We don’t think you get it! You are messing with our livelihood on these Lake Michigan islands and Door County. Our economy thrives because of the tourists and vacationers. They come to fish, swim, snorkel, dive, kayak, boat, paddleboard and enjoy the unpolluted waters of Lake Michigan. They come for the beauty of our natural and cultural resources. They come to smell the fresh air, to beach-party, and to enjoy the fish boils, perch dinners and family time.

They do not come to see thousands of squawking, fish-eating cormorants defecating in Lake Michigan. They do not want to see pollution of the waters and the devastation of vegetation, trees, soil, lighthouses, and shipwrecks; nor do they wish to smell putrid air from the guano of 20,430 cormorants on Pilot and Spider Islands. Pilot Island is a symbol of the wasteful, unhealthy cormorant management by Fish and Wildlife. The  total disregard for our economy, ecology, fisheries, health and history is unfathomable. 

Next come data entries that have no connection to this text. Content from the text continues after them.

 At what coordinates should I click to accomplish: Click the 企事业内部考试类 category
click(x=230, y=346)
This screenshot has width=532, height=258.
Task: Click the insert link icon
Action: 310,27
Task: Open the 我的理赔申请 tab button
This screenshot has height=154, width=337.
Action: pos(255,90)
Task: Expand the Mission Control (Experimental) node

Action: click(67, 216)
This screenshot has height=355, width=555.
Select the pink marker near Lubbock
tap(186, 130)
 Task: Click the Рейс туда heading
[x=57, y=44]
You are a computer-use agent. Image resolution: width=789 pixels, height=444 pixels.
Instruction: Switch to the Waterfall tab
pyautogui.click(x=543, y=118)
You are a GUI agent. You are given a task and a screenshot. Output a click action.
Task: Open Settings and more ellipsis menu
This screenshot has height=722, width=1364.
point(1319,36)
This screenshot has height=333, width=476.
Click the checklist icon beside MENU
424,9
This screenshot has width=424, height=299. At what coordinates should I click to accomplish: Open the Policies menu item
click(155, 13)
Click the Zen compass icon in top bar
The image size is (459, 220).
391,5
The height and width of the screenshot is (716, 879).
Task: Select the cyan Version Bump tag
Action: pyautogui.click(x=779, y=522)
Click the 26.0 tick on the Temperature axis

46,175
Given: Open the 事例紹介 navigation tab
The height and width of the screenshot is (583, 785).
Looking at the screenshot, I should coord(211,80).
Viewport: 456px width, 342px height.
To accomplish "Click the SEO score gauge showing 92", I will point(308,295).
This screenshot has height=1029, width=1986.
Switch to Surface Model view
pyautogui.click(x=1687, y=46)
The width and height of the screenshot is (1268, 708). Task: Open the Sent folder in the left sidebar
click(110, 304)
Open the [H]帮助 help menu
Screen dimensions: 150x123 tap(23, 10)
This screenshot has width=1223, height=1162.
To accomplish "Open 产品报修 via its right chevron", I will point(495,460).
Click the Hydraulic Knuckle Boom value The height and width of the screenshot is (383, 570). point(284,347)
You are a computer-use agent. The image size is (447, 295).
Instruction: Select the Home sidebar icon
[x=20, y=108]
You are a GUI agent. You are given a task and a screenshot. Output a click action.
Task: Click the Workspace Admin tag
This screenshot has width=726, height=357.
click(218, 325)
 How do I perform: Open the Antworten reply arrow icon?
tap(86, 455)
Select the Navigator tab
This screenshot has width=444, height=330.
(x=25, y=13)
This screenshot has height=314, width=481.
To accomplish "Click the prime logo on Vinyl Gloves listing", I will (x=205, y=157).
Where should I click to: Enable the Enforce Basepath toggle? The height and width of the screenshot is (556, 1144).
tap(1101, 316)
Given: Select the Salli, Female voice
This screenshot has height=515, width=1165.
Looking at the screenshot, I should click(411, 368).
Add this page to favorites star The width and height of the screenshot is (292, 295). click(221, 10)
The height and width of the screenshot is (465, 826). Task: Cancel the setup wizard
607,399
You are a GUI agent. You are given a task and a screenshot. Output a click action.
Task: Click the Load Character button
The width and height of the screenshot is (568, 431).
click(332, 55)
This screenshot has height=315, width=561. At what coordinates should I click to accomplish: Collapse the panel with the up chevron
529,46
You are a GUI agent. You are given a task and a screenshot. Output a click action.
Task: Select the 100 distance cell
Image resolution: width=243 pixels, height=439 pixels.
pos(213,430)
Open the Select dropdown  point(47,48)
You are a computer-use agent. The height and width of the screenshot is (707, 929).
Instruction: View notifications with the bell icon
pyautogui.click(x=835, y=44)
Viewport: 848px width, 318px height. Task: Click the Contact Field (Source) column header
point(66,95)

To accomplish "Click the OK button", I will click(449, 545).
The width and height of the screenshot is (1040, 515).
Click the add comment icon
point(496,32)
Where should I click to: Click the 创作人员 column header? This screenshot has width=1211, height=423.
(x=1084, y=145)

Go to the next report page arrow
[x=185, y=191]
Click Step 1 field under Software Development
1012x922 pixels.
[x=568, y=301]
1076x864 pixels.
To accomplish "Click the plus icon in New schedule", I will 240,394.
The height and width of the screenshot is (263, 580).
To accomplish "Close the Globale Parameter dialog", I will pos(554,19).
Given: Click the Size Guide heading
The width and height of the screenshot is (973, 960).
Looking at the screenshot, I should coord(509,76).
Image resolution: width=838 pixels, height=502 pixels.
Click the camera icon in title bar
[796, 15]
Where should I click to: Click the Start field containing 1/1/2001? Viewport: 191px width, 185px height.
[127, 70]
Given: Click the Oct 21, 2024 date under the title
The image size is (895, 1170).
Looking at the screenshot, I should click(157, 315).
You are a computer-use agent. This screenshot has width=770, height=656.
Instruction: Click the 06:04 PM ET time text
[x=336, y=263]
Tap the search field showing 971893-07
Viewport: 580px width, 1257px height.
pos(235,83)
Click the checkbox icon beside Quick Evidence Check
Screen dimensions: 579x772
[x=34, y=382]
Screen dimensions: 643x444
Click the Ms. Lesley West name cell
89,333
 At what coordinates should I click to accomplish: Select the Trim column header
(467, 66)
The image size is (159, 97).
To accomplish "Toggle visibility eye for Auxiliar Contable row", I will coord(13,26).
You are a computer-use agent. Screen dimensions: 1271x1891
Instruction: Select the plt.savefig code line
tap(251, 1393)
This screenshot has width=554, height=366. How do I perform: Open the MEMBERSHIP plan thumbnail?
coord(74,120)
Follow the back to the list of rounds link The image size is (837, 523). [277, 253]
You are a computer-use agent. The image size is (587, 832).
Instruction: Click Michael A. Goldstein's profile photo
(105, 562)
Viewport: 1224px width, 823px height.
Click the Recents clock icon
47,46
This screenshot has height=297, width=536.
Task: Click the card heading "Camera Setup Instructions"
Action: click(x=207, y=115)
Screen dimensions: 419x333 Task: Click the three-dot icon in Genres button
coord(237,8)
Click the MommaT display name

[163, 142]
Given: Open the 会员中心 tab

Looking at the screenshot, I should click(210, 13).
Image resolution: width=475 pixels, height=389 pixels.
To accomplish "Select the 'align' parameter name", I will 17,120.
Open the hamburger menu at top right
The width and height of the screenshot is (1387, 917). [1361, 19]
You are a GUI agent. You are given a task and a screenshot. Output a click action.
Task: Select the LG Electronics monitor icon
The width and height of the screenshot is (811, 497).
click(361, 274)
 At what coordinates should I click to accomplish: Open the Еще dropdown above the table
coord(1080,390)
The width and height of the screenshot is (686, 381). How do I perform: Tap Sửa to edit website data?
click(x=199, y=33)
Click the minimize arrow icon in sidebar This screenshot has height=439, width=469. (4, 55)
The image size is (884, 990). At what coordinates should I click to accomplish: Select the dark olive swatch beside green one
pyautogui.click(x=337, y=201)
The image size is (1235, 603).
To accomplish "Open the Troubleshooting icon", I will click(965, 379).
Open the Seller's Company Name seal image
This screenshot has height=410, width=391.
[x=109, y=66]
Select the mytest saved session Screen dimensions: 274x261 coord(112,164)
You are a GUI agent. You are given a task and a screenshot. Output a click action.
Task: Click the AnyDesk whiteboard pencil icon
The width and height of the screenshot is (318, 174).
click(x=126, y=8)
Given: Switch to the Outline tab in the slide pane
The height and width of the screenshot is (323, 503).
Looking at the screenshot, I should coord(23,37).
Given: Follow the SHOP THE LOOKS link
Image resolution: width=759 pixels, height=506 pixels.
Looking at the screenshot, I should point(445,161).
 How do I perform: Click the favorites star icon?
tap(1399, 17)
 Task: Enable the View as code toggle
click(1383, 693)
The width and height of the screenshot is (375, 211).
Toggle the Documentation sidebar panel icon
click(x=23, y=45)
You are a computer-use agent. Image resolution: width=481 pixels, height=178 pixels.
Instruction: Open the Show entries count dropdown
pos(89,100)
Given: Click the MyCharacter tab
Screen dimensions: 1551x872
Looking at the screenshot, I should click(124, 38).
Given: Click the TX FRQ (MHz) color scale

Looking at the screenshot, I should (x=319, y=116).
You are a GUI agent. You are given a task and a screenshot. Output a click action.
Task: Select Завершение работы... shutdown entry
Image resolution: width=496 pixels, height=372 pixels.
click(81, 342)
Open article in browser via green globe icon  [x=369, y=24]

Michigan has been able to get their cormorant overpopulation under control. Congressman Jack Bergman listened to his constituency in his District 1 of upper and part of lower Michigan. He got a bill passed in 2021 to limit the number of cormorants. He said, “The lack of management options for double-crested cormorants has negatively impacted Michigan’s First District, where we rely on healthy fisheries and our thriving natural resources.”

Guess what! District 1 in Michigan is 26 miles from our Lake Michigan islands. We are in the same boat. Why reinvent the bill? If it can be done for Michigan, it can be done for us. We are in the same United States, the same Great Lakes, the same Lake Michigan, the same Fish and Wildlife region – and the same dilemma. 

We are asking for the same management consideration for our fisheries, our livelihood and our islands.